Zain and I are pretty pumped that we finally started on our project. To begin, we made an oligo mix. The DNA template for the coding sequence of BpACR was delivered to us in 18 different oligonucleotide fragments. We mixed these fragments together so that each oligonucleotide had a concentration of 1uM.
FPLC of FtHap
We used the FPLC machine in the biotech lab to purify our FtHap protein. FPLC sorts proteins by size in a column filled with buffer and then dispenses about a mL of weight-sorted solution into many collection test tubes. The proteins are sorted through the G75 using "wuffle balls" which let heavy proteins flow through quickly but the smaller the protein the more it will get caught within the resin and as a result it is dispensed last by the FPLC machine. Figure 1. FPLC result of the purification of FtHap. The solid blue line represents the UV absorbance of the solution that was being dispensed into the collection tubes. The absorbance is low when there is only buffer being dispensed and it peaks when there are proteins which do absorb these wavelengths especially in the 280nm range. This absorbance is compared to a standard that is represented by the dotted blue line.

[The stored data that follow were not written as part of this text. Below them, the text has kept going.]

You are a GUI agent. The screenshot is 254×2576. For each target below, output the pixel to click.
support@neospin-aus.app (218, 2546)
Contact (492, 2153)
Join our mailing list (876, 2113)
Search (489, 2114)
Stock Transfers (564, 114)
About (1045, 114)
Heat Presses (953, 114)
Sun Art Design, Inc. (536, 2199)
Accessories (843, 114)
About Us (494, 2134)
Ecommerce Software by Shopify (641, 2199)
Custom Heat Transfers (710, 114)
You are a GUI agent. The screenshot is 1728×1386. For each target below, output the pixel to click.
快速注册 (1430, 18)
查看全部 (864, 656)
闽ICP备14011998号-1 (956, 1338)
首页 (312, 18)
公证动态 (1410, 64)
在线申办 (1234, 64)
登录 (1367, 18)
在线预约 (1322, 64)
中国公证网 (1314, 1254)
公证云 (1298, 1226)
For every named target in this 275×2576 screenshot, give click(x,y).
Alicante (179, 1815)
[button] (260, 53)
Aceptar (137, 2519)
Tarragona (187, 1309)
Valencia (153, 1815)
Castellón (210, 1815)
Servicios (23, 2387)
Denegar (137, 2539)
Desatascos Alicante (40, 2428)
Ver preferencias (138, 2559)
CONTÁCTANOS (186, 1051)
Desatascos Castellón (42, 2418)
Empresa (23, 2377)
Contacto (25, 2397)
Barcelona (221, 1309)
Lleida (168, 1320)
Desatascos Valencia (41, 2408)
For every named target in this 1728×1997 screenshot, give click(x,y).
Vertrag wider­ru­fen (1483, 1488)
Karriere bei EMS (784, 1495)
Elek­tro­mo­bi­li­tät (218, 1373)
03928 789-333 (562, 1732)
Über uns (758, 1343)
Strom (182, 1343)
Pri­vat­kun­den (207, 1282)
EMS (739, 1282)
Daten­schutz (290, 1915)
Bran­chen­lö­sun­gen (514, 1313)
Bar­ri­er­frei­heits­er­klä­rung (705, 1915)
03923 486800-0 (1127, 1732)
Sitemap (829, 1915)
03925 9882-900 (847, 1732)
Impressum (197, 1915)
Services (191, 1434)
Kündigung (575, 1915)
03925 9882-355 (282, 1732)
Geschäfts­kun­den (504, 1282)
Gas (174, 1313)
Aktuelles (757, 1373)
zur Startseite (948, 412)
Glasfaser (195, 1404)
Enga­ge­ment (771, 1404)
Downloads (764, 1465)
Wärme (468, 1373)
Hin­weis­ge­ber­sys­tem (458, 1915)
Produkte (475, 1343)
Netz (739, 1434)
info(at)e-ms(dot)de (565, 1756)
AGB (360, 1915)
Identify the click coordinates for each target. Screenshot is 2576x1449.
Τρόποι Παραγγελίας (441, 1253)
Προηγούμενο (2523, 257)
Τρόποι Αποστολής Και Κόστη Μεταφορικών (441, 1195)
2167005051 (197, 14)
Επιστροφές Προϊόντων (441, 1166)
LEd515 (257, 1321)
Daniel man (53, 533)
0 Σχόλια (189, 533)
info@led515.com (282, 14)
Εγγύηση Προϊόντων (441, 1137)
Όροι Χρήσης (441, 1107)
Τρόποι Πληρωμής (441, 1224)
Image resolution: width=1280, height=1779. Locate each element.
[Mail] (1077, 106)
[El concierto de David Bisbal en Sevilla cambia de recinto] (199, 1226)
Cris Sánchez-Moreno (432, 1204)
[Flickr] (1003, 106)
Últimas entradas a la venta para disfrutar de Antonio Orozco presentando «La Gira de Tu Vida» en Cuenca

There are three standards used create 3 peaks, one at kDa, 44kDa, and 25kDa respectively and these dotted peaks are used so that we can estimate the protein size of our purified protein which is represented by the solid line peaks. We can see in this picture there are about 3 solid peaks, these are all proteins but in order to find our FtHap protein we used the standard curve to determine that the highest peak(the 2nd peak) is our FtHap protein and the other peaks are either contamination or another protein. The red lines show in which tubes the purified protein was dispensed into, in this case tubes 31-36. This sample was collected for re-concentration and storage.
Designing and Ordering Tail Primers
We designed Tail primers for secondary PCR of our oligo mix. We will use these tail primers to amplify our coding DNA sequence for our protein, BpACR.
The length of the Forward Primer was modified to reach a melting temperature within .5 degrees for the forward and reverse primer at a 2mM Mg2+ concentration. The melting temperature will be 71.6-72.1 degrees Celsius which is a bit high but it should work. The melting temperature is determined by the GC content of the primer, a higher GC content will result in a higher melting temperature.
PCR of pNIC-Bsa4
As another exercise in preparation for future PCR's we did PCR on pNIC using pLIC-forward and pLIC-reverse primers. This effectively amplified the SacB region of the pNIC-Bsa4 which is a gene that is used for negative selection on 5% sucrose. The reason for this gene is that it inhibits the growth of any cells that were transformed but did not get a gene inserted by coding for a protein that is sensitive to sucrose. Figure 1. PCR agarose gel for pNIC-Bsa4. Lane 1 contains the 100 bp DNA ladder and lane 10 contains a 1 kb DNA ladder. The absence of sample in lane 7 is due to a hole in the well through which all of the sample fell through when being loaded. Lanes 2-5 contain PCR DNA samples A-D for Brianna and lanes 6-9 contain PCR DNA samples for Luis. There is evidence of some contamination because of the presence of two bands in almost every lane. The samples are around the right size because the band is slightly below the 1000bp mark which is around the size of the SacB gene.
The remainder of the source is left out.